Wednesday, September 30, 2009

Time and Tide wait for no boat.

I should plan further ahead. Getting on the Thames from the GU at this time of year can be difficult. We've been planning to spend a few days on the mighty river to get the benefit of our Gold licenceand I should have checked tides earlier because now we're quite restricted.

You see the problem is that you have to go up from Brentford to Teddington on the last of the rising tide, and when you return it has to be on the beginning of the falling tide. So you get about an hour twice a day to do these things. "What's wrong with that ?", you may ask. Well now the days are getting shorter, the right tide times are more often than not in the hours of darkness, and there's no way we're taking Herbie up the tidal river in the dark.
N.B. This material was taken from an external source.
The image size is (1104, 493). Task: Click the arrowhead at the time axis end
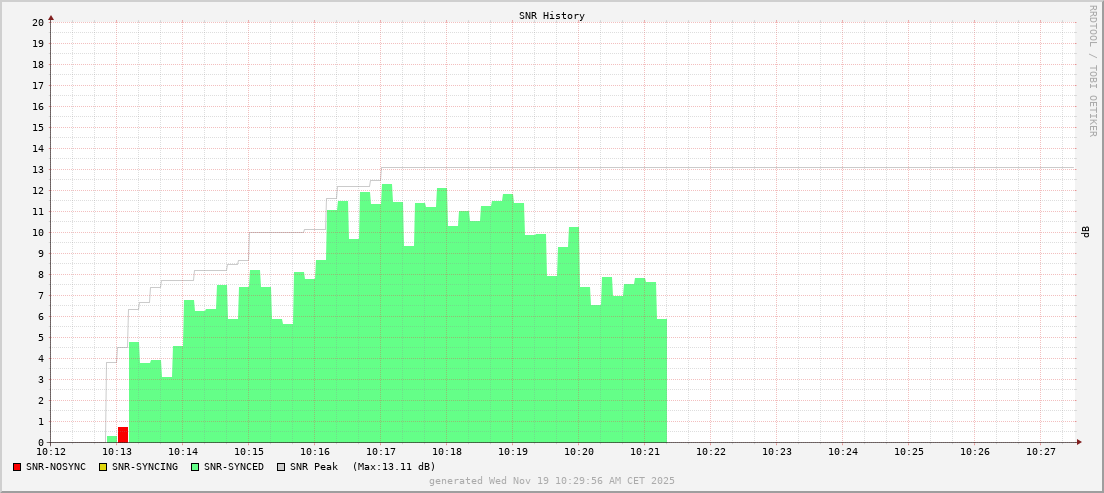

Were looking for a time to go out and a time to return on daylight high tides with about a ten day gap, and the choices are very very few. The longer we leave it the worse the problem gets as the nights draw in, especially at the end of October when BST finishes.

3 comments:

Vallypee said...

Hmm, Neil may I ask why these times are so critical? I know that it's good policy to leave in the couple of hours before high tide, but is it essential? I can imagine it's easy to get stuck at low tide too, but I'd have thought there was quite a window of opportunity there too for a narrowboat. There are obviously things I don't know about the Thames, so I thought I'd risk asking a possibly silly question....

Anonymous said...

Wouldn't that link from the Slough Arm direct to the no-tidal Thames be useful at this time of year....
The increasingly rationed daylight does put a crimp in the cruising plans - even on the canals :-)
Sue, Indigo Dream

Simon said...

I had exactly that problem, and hastened my journey down the Thames to get an early evening pre-dusk slot, if I'd missed that I would have had to wait a few days before the early tide got late enough, if that makes sense...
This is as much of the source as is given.